--- Start SOURCE PASSAGE ---

The regimen your instructors are going to impose on your voice will be contradictory.  This is the case with the two examples of advice you have received from your instructors.

I have heard thousands of ways to say “Darken that thin sound of yours; pull your larynx down and open your throat!”  Many variants of this were directed toward me by a few well-meaning people and many more emanated from a few less ethical individuals who populated my path through the singing life.  I have collected even more examples from overheard conversations and stories told by singers and by frustrated students.  Your particular variant is a nice PC version. The word “settled” would seem to suggest that an outside agency, like gravity, is accomplishing the pull, or that a successful attempt to use this advice would require the larynx to enter into some sort of consensus with the professor and the singer who’s making the attempt to ascend to the highest notes of her voice.  The “low” position for your larynx seems to already be a “settled” issue for your middle voice.  Your audition in LA showed me that it is so.   You sang in the center of your voice with ease and a “warm” color.  That’s a PC way to say you are using Dark Timbre which includes, in your case, a lowered larynx.  That low position stands as an impediment to finding your way happily to the top of your voice.  The fact of where your larynx is located at the beginning of your assent is not, in itself, an impediment, but the project to maintain the laryngeal position while seeking to sing ever higher notes is just too big a project for your voice to complete successfully in Rossini’s music.  This was the most noted deficiency in your singing.  That it was probably appreciated differently by each of us on the judging panel is something I expect in any group of Voice enthusiasts, but it entered our ears and we all noticed.

--- End SOURCE PASSAGE ---

- [DIRECTION 1] Quote the passage on larynx position, starting with "The regimen your" and going on through "from your instructors.".
- [DIRECTION 2] In the passage on larynx position, how did the singer sing in the center of her voice at the audition in LA?
- [DIRECTION 3] Condense the paragraph of the passage on larynx position that begins "I have heard thousands of ways" into a short list that keeps its main facts.

--- Start DATA ---

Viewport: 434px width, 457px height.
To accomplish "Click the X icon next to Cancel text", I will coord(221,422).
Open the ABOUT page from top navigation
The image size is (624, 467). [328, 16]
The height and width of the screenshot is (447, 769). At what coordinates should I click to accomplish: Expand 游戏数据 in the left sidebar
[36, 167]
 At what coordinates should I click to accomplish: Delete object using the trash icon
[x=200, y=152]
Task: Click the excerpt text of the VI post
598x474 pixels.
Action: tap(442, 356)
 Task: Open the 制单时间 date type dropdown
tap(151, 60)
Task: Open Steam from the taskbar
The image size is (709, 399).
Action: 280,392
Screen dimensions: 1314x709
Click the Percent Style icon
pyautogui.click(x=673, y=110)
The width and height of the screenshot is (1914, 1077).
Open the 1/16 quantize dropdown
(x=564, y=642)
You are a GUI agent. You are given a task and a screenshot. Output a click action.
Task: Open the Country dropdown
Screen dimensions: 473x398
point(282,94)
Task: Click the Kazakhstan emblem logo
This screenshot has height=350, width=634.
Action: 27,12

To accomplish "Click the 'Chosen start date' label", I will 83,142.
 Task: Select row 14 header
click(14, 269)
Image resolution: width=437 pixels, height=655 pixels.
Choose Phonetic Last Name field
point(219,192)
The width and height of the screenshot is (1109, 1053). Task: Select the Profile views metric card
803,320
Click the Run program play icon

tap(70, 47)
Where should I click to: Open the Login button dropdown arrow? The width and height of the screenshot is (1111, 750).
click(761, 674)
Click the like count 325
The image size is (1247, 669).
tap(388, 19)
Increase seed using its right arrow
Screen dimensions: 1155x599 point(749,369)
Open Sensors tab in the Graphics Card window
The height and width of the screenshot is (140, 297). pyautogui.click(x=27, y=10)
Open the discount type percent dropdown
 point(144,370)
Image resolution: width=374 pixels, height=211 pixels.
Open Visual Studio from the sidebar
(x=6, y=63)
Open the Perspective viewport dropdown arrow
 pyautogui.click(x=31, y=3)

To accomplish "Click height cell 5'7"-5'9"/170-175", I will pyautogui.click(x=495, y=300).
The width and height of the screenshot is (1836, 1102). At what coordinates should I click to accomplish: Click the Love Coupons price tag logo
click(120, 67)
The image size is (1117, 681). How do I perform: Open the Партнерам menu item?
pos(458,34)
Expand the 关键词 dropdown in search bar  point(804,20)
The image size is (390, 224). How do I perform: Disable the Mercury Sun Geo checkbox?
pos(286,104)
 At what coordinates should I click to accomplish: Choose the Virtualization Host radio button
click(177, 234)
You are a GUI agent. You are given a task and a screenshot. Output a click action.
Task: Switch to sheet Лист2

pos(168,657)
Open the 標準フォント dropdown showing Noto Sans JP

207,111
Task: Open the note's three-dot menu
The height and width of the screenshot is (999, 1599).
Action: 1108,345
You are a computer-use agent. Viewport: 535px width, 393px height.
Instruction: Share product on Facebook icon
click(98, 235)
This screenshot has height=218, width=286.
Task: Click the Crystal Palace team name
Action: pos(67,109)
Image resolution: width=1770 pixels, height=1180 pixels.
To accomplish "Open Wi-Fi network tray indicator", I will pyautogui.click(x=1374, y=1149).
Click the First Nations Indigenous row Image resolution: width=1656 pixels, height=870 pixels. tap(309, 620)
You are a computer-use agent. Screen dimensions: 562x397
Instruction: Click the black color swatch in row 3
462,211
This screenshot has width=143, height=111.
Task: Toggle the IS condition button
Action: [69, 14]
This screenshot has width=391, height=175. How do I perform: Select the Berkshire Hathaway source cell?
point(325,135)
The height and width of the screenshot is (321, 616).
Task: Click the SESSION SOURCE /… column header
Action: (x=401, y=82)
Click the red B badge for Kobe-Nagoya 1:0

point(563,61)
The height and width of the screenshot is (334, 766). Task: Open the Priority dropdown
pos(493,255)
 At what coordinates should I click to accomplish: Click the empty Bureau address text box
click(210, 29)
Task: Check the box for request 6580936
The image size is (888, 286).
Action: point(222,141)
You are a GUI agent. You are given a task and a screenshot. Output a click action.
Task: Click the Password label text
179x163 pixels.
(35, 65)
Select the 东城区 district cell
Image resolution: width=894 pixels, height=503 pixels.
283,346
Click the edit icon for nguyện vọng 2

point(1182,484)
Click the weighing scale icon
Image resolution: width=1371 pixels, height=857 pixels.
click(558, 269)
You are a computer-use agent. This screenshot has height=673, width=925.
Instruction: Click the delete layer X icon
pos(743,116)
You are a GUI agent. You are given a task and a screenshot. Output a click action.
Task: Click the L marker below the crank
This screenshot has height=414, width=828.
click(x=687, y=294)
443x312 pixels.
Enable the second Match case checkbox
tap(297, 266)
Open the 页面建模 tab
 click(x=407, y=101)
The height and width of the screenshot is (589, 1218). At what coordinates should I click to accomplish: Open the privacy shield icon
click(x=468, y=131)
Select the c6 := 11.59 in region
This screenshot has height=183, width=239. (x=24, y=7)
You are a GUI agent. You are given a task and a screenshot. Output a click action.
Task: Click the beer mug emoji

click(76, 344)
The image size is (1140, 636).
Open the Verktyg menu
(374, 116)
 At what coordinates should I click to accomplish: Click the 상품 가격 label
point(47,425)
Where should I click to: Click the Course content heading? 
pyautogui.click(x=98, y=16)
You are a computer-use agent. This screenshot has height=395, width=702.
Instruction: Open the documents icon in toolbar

--- End DATA ---

- [WRITTEN ANSWER 1]
The regimen your instructors are going to impose on your voice will be contradictory.  This is the case with the two examples of advice you have received from your instructors.

- [WRITTEN ANSWER 2] She sang there with ease and a "warm" color.

- [WRITTEN ANSWER 3]
- The writer has heard thousands of versions of the advice to darken a thin sound by pulling the larynx down and opening the throat. These came from well-meaning people, from less ethical individuals, and from overheard conversations and stories told by singers and frustrated students.
- The singer's version, with the word "settled," is a polite variant. It suggests that an outside agency like gravity does the pulling, or that the larynx must reach a consensus with the professor and the singer.
- Her larynx already sits low in her middle voice. At her LA audition she sang the center of her voice with ease and a "warm" color, which means Dark Timbre with a lowered larynx.
- The low starting position is not itself the impediment. Trying to keep that position while singing ever higher notes is too big a project for her voice in Rossini's music.
- This was the most noted deficiency in her singing. Each judge probably appreciated it differently, but all of them noticed it.